A Beginner's Guide to Kubernetes Secrets

·

4 min read

What is a Secret in Kubernetes ?

In kubernetes, a Secret is an object that stores sensitive information such as passwords, OAuth Tokens and SSH keys. These secrets are crucial for the proper functioning of applications and services within a kubernetes cluster, as they often grant access to essential resources.

Understanding and managing these secrets are vital as inadequate management of secrets can lead to unauthorized access and data breaches.

Why use a Kubernetes Secret ?

Secrets enable you to separate sensitive information from application code and configuration, which makes it easier to manage and update your application code without modifying the code itself.

Secrets give you more control over how sensitive information is used and reduces the risk of accidental exposure.

How to use Kubernetes Secrets ?

We will see two different ways with which we can create Kubernetes Secrets.

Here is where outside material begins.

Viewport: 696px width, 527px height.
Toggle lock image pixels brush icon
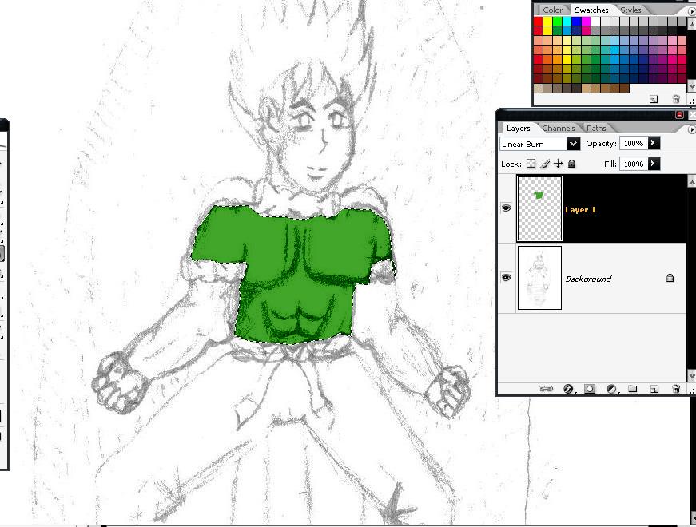click(x=544, y=164)

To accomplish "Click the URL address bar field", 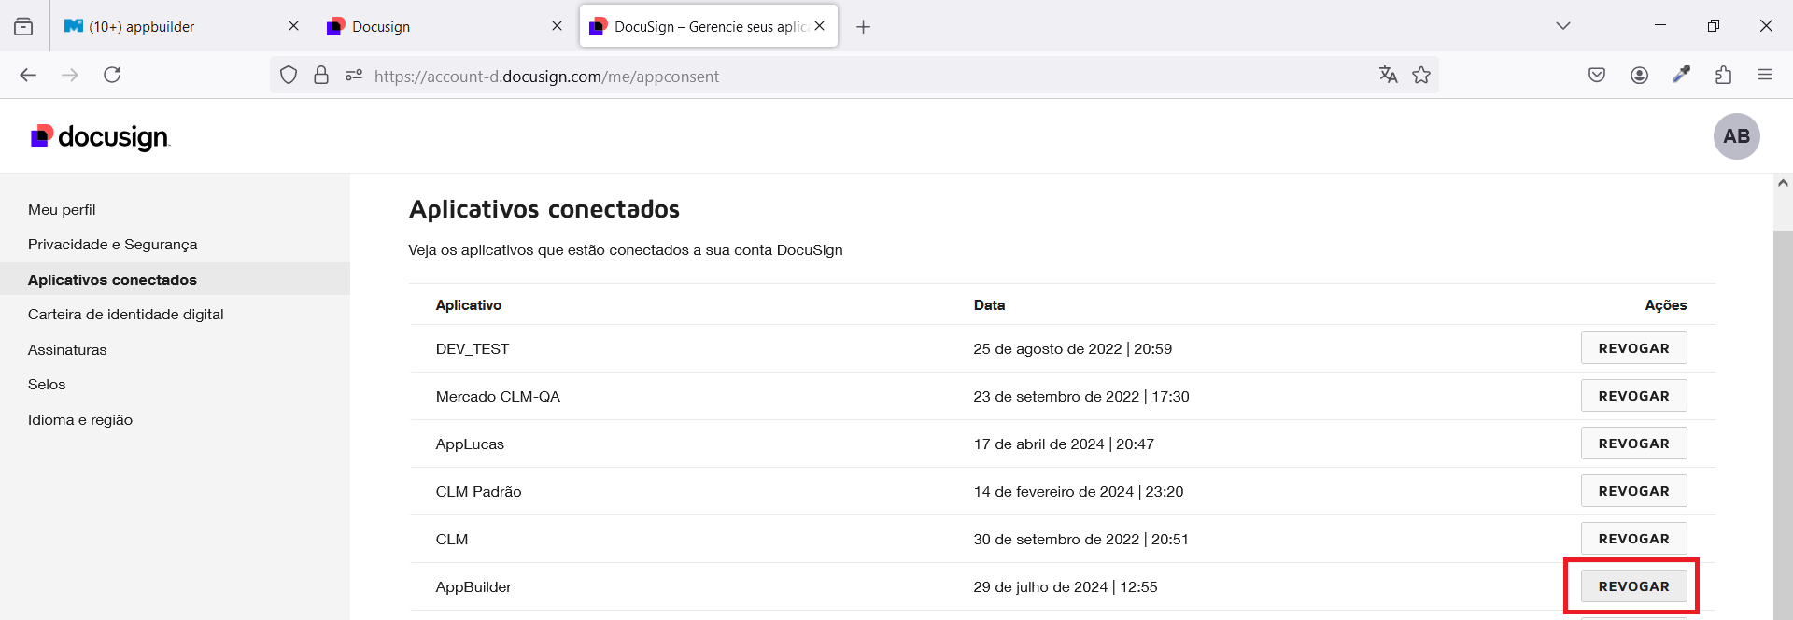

1. Using kubectl command-line tool by providing the required data as key-value pair.

kubectl create secret generic test-secret --from-literal=db-port="3306"

2. Using YAML configuration file, but before that you need to encode your sensitive data in base64 format, then create the below YAML file.

echo -n "3306" | base64

This will return the encoded version of the value. Copy this value to your secret.yaml file.

apiVersion: v1
kind: Secret
metadata:
    name: test-secret
data:
    db-port: MzMwNg==

Apply the YAML file using the command

kubectl apply -f secret.yaml

How to use Secrets within the Pods ?

We will look into two different ways in which secrets can be used within the Pods.

  • Mounting secrets as volume for containers.

  • Setting secrets as container Environment Variables.

Mounting Secrets as a volume for containers.

apiVersion: v1
kind: Pod
metadata:
    name: demo
spec:
    containers:
    - name: demo-app
      image: nginx
      volumeMounts:
        - name: db-connections
          mountPath: /opt
    volumes:
    - name: db-connections
      secret:
        secretName: test-secret
  • volumes: - name: db-connections - Name of the volume.

  • secret: - name: test-secret - Read the information from the Secret named test-secret.

  • volumeMounts: Mounting the volume named db-connections.

  • mountPath: Path for the volume mount.

kubectl apply -f pod3.yaml

Once the pods are running, exec into the pods and run the below command.

kubectl exec -it (name of the pod) -- /bin/bash

Now we are inside the container, next run the below command to check the env variable.

cat /opt/db-port | more

As you can see, we have confirmed that the value of the db-port has been retrieved from the secret inside our container.

Setting secrets as container Environment Variables.

apiVersion: v1
kind: Pod
metadata:
    name: demo
spec:
    containers:
    - name: demo-app
      image: nginx
      env:
      - name: DB_CONNECTION
        valueFrom:
          secretKeyRef:
            name: test-secret
            key: db-port
  • DB-CONNECTION - Name of the env variable

  • valueFrom: Get the value from secret

  • secretKeyRef: Secret reference

  • name: Name of the Secret

  • key: value of key inside the Secret

kubectl apply -f pod4.yaml

Once the pods are running, exec into the pods and run the below command.

kubectl exec -it (name of the pod) -- /bin/bash

Now we are inside the container, next run the below command to check the env variable.

env | grep DB

So the Environment Variable has been successfully retrieved from the Secret.

Understanding Kubernetes Secret updates

This will be same working as the configMap as when a Secret is set with the environment variable they won't update the value automatically until the containers are restarted. The same Secret when set using the volumes, it will receive the new Secret value automatically without restarting the containers.

Conclusion:

Kubernetes Secrets are a great way to manage sensitive information for your applications. They can be used to store things like db passwords, API keys etc. Ofcource there are many other better options for securing your secrets including Sealed Secrets and Hashicorp.

But to get started with managing sensitive information, you can use Kubernetes Secrets. With the help of kubectl get secrets command, DevOps Engineers can easily create, manage and retrieve secrets needed by their applications.